"Çok Güzelsin Ve Ben Sana Bayılıyorum..."

1K 60 79
                                    

Yüzünde bir gülümseme oluştu. Mükemmel bir gülümseme. Pembe dudaklar ve inci gibi dişler. Başımı utanarak eğdim. Kelimeler dudaklarımdan bir anda döküldü o an. Benden izin almadıkları için ne yapacağımı bilemedim. Herkes gibi işte. Kelimelerimin de beni pek dikkate aldığı, fikrimi umursadıkları yok. Bende onun kadar şaşırdım kendime ki, o neden şaşırdı sahi? Bilmiyor mu? Ona karşı olan bu büyük ilgimi? Acaba gösteremiyor muyum? Dışarıya. Hayır. Gayet açık ve net bir şekilde gösteriyorum. Peki o zaman neden?

Sessizce gözlerimi bir süre kaçırdım düşünürken. Çünkü hala şaşkınlığımı atamıyorum üzerimden. Heyecanım, mutluluğum ve şehvetim. Yüksek müzik sesiyle üstüme eğildi. Bunu o kadar hızlı yapmıştı ki yetişememiştim. Dudaklarını kulaklarıma sürtü ve nefesim yavaşça süzülürken bedenimden, uzaklaştı.

"Biraz eğlenmek ister misin asık surat?"

Sıcacık nefesi kulağımı yaktı. Kendi içimde tekrarladım. Eğlenmek...Eğlenmek...Sen ne istersen onu istiyorum Alex. Eğlenmek yada başka şeyler...
Sen ne istersen o. Sen neyi arzularsan onu...
Başımı salladım ve o bileğimi kavrayıp barın çıkışına doğru ilerlemeye başlarken itaat ettim. Sonrada durdum. Kapılara yaklaştığımızda. Denver'a haber vermem gerekiyor çünkü. Evet bu sinir bozucu ama benim için endişeleniyor ve haklı. Alex başını çevirdiğinde önüne geçtim. O kaşlarını kaldırırken açıklama bekleyen gözlerini izledim.

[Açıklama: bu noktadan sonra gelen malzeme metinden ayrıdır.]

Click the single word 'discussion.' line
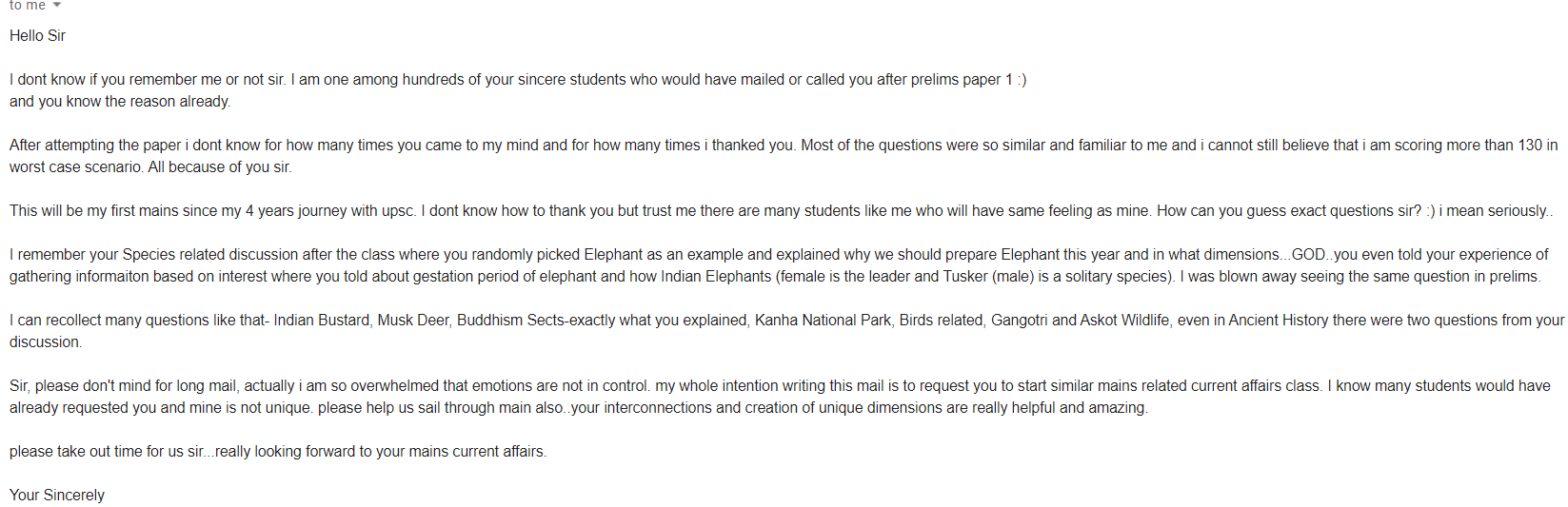 tap(46, 342)

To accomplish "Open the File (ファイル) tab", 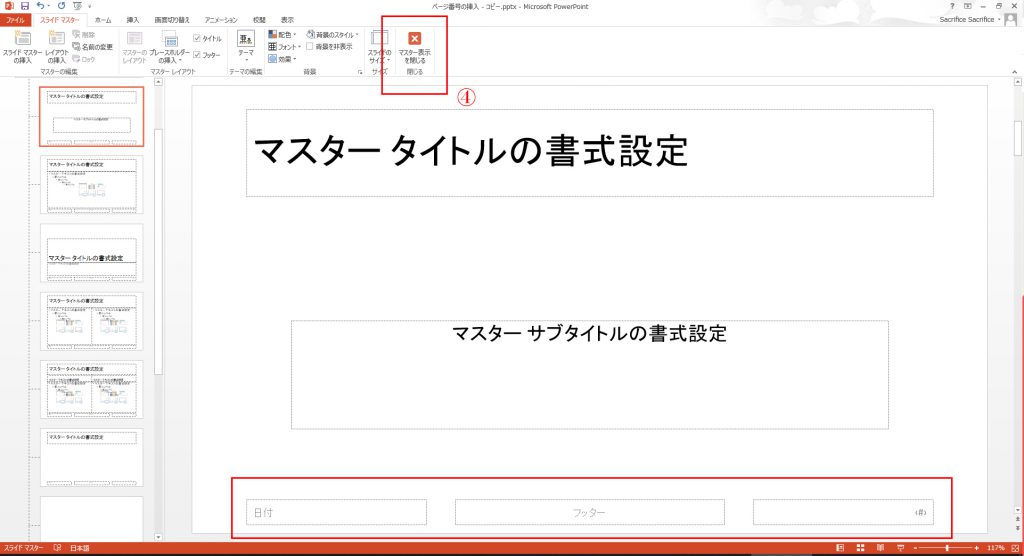I will (15, 20).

"Kuzenlerime haber vermem gerekiyor."

Yüzünde bir gülümseme oluştu ve anlayışla başını salladı. Yanağımı okşarken beni dışarda bekleyeceğini söyleyerek uzaklaştı. Kapıya doğru ilerlemeye devam etti. Bende kalabalığın içinden birbirine sürtünen insanların arasından geçtikten sonra okşadığı yanağımın alev aldığını hissederken Denver'ların masasının önünde durup kulağına eğildim.

"Ben gidiyorum. Haber vereyim dedim."

Başını bana çevirip gözlerini anlamayarak kocaman açtı. Kaşlarımı kaldırdım. Ona haber veriyorum işte. Başka ne istiyor ki? Bar bölümüne doğru döndü ve gözlerini devirip sinirle iç çekti.

"Onunla mı gidiyorsun?"

Cevabını bildiği sorular sormayı da çok sever. Başka kiminle gidebilirim? Başımı salladım ve bir süre sessizce beni izleyen kuzenimin, gözlerinden kaçtım. Yeşil mi yeşil, kararlı gözler. Gitmemi istemiyorlar. Gitmemi istemiyorlar ve ona güvenmiyorlar ama bu kararı benim yerime kendisinin veremeyeceğinide  çok iyi biliyorlar. Evet gözler...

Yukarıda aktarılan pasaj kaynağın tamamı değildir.